▸ What you need to do: From the entries below, pull out the lines starting at the one containing "Image resolution: width=1397 pixels, height=868 pixels. Describe" and ending at the one containing "I want to click on subscript". Reproduce them word for word.

▸ Input:

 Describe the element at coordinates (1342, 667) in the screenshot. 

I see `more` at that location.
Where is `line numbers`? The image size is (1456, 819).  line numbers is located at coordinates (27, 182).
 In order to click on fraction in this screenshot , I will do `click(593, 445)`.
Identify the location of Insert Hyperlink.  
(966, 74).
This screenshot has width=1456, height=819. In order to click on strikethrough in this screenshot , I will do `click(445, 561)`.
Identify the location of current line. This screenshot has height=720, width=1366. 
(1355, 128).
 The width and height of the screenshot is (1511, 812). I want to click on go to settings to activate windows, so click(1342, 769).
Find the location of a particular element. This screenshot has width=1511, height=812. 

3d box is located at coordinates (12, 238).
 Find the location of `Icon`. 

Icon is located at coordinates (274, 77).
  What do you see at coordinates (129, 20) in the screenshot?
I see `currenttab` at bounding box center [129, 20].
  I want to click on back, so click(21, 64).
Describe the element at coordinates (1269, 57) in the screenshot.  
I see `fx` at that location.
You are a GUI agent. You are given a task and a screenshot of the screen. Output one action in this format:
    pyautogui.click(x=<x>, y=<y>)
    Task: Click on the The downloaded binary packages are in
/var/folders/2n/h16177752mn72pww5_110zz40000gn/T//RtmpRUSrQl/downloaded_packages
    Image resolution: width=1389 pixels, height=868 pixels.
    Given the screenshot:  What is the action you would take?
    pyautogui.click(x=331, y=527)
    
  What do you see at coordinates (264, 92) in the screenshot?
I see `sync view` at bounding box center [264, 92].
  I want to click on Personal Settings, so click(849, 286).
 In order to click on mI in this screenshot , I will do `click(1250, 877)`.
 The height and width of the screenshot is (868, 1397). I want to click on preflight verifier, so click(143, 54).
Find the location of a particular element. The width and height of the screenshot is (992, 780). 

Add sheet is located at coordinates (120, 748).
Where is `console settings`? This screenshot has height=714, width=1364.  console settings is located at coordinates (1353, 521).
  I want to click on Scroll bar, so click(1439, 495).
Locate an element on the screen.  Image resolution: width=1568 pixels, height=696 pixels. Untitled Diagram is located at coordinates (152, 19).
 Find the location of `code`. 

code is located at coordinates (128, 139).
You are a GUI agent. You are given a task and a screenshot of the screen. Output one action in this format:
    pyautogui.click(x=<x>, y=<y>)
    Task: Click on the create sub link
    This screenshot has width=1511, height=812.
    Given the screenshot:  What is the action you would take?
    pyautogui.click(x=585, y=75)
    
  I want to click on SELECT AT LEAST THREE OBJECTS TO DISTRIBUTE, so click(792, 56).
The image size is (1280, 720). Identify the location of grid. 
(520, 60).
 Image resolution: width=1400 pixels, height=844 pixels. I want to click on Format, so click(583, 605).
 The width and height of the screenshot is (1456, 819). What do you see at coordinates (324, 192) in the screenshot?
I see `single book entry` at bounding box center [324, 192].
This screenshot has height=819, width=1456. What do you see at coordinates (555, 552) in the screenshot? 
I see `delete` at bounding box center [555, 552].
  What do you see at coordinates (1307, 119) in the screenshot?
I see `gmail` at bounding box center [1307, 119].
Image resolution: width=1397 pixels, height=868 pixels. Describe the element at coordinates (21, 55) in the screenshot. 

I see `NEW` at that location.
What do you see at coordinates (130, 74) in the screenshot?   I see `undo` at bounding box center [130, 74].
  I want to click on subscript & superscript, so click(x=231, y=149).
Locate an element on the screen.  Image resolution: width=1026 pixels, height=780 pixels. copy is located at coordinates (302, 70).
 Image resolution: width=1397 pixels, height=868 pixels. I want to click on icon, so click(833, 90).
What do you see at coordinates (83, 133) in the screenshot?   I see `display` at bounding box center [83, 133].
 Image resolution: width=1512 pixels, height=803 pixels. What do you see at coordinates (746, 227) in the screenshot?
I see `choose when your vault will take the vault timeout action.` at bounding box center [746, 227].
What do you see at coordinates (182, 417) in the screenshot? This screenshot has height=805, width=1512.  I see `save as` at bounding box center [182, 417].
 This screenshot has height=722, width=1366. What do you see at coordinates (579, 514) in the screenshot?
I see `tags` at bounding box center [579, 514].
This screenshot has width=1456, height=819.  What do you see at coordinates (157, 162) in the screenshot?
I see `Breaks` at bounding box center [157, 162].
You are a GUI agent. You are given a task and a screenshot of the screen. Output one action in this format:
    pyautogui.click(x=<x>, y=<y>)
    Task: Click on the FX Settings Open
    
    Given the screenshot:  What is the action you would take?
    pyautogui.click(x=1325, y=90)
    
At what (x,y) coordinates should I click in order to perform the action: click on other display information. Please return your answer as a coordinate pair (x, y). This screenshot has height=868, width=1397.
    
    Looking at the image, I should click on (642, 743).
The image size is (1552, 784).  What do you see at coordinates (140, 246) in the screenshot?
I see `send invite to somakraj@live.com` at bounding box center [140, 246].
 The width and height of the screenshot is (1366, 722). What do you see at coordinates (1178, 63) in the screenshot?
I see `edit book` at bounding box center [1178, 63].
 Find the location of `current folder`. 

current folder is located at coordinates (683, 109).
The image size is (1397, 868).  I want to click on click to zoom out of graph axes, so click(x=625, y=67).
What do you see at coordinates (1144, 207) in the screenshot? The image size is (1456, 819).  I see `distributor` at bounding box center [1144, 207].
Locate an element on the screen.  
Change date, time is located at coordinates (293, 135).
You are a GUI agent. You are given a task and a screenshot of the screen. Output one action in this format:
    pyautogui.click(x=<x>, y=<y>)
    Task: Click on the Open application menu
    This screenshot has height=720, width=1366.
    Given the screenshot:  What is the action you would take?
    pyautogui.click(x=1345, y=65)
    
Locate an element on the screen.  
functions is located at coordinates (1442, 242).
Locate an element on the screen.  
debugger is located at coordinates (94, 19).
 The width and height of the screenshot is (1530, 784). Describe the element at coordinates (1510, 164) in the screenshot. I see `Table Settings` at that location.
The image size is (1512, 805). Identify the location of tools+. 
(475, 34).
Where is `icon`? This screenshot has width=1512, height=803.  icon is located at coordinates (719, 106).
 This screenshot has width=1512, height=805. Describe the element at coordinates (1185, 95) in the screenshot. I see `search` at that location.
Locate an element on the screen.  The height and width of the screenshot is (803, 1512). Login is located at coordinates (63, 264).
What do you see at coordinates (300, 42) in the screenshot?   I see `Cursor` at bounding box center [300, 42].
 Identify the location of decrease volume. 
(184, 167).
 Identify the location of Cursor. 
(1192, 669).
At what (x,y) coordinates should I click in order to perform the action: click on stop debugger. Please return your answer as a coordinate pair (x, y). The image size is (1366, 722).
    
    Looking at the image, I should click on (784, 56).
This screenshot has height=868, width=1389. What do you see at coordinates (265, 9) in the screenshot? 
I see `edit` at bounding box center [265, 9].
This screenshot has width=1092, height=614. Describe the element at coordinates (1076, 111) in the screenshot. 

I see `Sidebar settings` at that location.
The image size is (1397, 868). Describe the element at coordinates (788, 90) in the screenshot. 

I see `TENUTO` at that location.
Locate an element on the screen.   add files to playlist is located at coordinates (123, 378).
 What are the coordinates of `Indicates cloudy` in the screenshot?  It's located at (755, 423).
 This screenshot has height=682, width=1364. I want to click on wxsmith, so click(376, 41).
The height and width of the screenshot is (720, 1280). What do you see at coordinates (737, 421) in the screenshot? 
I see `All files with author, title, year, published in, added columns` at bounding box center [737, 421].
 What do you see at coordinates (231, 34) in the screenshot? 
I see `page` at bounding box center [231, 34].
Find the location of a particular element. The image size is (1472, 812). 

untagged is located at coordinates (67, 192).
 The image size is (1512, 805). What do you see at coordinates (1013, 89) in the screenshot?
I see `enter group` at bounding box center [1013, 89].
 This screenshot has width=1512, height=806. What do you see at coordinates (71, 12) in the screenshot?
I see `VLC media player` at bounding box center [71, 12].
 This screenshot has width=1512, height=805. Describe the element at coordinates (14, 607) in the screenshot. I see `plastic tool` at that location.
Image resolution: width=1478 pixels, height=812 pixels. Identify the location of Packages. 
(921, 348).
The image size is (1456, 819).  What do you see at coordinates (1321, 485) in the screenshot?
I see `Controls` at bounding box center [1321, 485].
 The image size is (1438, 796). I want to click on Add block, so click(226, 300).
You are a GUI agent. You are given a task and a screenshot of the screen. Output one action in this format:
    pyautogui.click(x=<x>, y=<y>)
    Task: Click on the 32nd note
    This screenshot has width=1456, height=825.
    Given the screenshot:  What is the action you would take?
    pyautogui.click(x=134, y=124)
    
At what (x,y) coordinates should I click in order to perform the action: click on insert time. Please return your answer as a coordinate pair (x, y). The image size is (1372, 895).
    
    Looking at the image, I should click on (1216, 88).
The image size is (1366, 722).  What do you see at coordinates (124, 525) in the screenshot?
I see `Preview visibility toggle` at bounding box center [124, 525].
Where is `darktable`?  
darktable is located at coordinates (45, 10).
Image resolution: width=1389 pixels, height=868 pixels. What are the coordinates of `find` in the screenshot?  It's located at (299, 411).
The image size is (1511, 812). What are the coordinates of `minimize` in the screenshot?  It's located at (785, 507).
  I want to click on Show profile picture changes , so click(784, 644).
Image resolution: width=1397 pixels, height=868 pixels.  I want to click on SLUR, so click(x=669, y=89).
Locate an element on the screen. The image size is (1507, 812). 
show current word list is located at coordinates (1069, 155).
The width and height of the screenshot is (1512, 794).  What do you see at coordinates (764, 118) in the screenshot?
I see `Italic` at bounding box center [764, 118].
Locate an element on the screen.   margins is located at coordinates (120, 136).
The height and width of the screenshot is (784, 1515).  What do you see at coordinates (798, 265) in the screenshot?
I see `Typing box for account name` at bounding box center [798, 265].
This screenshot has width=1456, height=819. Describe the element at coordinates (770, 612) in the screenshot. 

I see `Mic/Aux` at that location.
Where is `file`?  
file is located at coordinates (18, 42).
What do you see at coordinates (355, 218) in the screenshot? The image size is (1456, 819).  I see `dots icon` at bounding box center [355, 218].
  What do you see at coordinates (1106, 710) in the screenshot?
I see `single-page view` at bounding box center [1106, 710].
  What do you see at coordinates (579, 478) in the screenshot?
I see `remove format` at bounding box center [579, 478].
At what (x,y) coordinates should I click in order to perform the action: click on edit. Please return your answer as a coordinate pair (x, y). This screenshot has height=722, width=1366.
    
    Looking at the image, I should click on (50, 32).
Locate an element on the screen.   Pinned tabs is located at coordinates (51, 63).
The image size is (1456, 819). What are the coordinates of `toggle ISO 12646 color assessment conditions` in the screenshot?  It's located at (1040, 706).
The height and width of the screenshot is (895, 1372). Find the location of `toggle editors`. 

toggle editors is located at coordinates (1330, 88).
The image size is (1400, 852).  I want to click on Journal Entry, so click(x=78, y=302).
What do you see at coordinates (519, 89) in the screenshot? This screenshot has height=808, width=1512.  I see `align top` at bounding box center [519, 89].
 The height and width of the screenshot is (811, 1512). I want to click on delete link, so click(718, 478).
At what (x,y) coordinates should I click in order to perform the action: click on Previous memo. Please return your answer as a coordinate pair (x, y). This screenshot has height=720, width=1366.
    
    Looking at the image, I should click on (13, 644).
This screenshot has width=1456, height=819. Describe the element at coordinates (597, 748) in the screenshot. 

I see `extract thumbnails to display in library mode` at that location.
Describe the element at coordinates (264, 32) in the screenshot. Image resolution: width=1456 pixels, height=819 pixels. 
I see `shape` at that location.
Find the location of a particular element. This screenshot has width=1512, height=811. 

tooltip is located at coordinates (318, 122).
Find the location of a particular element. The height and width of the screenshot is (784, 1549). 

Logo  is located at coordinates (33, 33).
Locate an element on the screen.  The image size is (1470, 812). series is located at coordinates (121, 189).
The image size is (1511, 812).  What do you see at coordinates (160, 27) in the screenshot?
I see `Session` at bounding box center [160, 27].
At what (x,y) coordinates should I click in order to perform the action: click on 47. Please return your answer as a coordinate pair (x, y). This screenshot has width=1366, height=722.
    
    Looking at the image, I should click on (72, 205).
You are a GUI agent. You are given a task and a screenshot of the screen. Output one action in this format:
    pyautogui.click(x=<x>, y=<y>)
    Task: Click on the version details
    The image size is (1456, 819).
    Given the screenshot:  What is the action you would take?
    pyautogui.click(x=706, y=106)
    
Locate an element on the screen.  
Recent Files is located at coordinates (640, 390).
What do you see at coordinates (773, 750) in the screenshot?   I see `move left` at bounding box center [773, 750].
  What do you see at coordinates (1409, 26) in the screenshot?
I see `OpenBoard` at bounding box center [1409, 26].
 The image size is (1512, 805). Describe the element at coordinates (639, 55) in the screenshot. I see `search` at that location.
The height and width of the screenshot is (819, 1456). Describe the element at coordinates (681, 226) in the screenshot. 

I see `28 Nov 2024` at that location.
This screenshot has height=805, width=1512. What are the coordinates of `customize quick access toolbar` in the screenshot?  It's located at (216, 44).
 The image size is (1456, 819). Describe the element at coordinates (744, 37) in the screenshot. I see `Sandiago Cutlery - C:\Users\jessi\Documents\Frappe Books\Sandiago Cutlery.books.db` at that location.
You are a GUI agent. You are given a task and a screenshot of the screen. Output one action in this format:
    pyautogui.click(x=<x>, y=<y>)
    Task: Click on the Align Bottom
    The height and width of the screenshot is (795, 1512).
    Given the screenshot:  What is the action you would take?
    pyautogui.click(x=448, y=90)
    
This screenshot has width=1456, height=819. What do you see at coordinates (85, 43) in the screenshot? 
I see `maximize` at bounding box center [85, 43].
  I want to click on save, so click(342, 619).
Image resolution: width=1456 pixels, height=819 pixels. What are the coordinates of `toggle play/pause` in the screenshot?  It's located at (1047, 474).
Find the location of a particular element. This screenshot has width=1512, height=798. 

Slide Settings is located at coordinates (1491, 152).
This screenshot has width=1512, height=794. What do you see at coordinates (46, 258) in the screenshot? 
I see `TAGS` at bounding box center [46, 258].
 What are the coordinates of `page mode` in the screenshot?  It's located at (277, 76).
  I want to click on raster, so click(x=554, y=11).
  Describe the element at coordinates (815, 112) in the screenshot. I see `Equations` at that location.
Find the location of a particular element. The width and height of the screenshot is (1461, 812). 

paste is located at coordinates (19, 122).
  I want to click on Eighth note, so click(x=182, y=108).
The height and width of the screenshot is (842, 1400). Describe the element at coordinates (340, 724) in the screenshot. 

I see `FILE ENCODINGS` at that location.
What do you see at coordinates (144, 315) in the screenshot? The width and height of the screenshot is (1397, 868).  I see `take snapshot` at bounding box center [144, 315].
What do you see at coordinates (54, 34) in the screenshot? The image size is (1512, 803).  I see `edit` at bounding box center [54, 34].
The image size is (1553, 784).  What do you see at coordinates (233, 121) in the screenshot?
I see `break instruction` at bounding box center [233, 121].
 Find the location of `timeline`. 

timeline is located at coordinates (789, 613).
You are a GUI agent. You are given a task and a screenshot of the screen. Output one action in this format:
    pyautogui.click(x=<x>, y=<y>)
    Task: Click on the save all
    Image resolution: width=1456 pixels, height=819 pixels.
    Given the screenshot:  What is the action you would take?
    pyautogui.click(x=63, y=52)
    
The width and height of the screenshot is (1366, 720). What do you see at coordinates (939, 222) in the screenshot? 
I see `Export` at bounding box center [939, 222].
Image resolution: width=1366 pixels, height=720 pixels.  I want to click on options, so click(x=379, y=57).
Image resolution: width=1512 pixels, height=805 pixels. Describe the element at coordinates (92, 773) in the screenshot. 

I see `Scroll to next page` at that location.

▸ Exercise result:
Image resolution: width=1397 pixels, height=868 pixels. Describe the element at coordinates (21, 55) in the screenshot. 

I see `NEW` at that location.
What do you see at coordinates (130, 74) in the screenshot?   I see `undo` at bounding box center [130, 74].
  I want to click on subscript & superscript, so click(x=231, y=149).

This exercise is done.